Scale every line from "You are a computer-use agent. 2576x1392" down to "Click the filter", copying the requests as they are and multiplying each coordinate in the answers by 0.6, rounded to whole numbers with halves going up. Leave every other number unchanged.
START PROVIDED DATA
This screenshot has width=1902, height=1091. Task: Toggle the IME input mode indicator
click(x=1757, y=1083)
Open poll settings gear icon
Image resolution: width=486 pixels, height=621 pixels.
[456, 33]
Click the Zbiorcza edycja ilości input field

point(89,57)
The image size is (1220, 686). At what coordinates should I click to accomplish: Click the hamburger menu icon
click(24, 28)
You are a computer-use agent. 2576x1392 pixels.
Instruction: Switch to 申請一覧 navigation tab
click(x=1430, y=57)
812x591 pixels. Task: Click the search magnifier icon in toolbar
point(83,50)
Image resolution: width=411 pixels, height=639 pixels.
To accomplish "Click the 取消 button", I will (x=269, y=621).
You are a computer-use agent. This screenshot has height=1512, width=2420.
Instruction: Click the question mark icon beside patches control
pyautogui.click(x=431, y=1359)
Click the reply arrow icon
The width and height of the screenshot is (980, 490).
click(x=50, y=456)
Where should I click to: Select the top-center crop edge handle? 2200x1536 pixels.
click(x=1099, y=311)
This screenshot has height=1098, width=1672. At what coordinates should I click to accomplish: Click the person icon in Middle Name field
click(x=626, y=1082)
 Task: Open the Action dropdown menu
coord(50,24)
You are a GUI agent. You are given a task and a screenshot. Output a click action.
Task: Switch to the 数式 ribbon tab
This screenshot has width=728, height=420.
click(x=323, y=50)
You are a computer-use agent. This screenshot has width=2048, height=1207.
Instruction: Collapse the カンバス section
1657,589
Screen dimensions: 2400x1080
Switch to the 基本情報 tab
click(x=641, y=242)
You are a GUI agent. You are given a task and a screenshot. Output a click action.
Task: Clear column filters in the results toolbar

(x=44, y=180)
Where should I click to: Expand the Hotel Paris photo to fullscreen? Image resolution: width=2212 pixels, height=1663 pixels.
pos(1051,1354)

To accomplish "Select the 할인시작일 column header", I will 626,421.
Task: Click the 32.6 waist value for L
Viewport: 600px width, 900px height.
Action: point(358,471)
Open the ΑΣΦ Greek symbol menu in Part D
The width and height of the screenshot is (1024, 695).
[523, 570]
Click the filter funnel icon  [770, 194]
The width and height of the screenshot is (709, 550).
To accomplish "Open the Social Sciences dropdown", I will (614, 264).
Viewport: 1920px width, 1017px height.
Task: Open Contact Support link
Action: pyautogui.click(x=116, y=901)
END PROVIDED DATA
(TASK RESPONSE):
You are a computer-use agent. 2576x1392 pixels.
Instruction: Switch to 申請一覧 navigation tab
click(x=858, y=34)
812x591 pixels. Task: Click the search magnifier icon in toolbar
point(50,30)
Image resolution: width=411 pixels, height=639 pixels.
To accomplish "Click the 取消 button", I will (x=161, y=373).
You are a computer-use agent. This screenshot has height=1512, width=2420.
Instruction: Click the question mark icon beside patches control
pyautogui.click(x=259, y=815)
Click the reply arrow icon
The width and height of the screenshot is (980, 490).
click(x=30, y=274)
Where should I click to: Select the top-center crop edge handle? 2200x1536 pixels.
click(x=659, y=187)
This screenshot has height=1098, width=1672. At what coordinates should I click to accomplish: Click the person icon in Middle Name field
click(x=376, y=649)
 Task: Open the Action dropdown menu
coord(30,14)
You are a GUI agent. You are given a task and a screenshot. Output a click action.
Task: Switch to the 数式 ribbon tab
This screenshot has width=728, height=420.
click(x=194, y=30)
You are a computer-use agent. This screenshot has width=2048, height=1207.
Instruction: Collapse the カンバス section
994,353
Screen dimensions: 2400x1080
Switch to the 基本情報 tab
click(x=385, y=145)
You are a GUI agent. You are given a task and a screenshot. Output a click action.
Task: Clear column filters in the results toolbar

(x=26, y=108)
Where should I click to: Expand the Hotel Paris photo to fullscreen? Image resolution: width=2212 pixels, height=1663 pixels.
pos(631,812)

To accomplish "Select the 할인시작일 column header", I will 376,253.
Task: Click the 32.6 waist value for L
Viewport: 600px width, 900px height.
Action: point(215,283)
Open the ΑΣΦ Greek symbol menu in Part D
The width and height of the screenshot is (1024, 695).
[314, 342]
Click the filter funnel icon  [462, 116]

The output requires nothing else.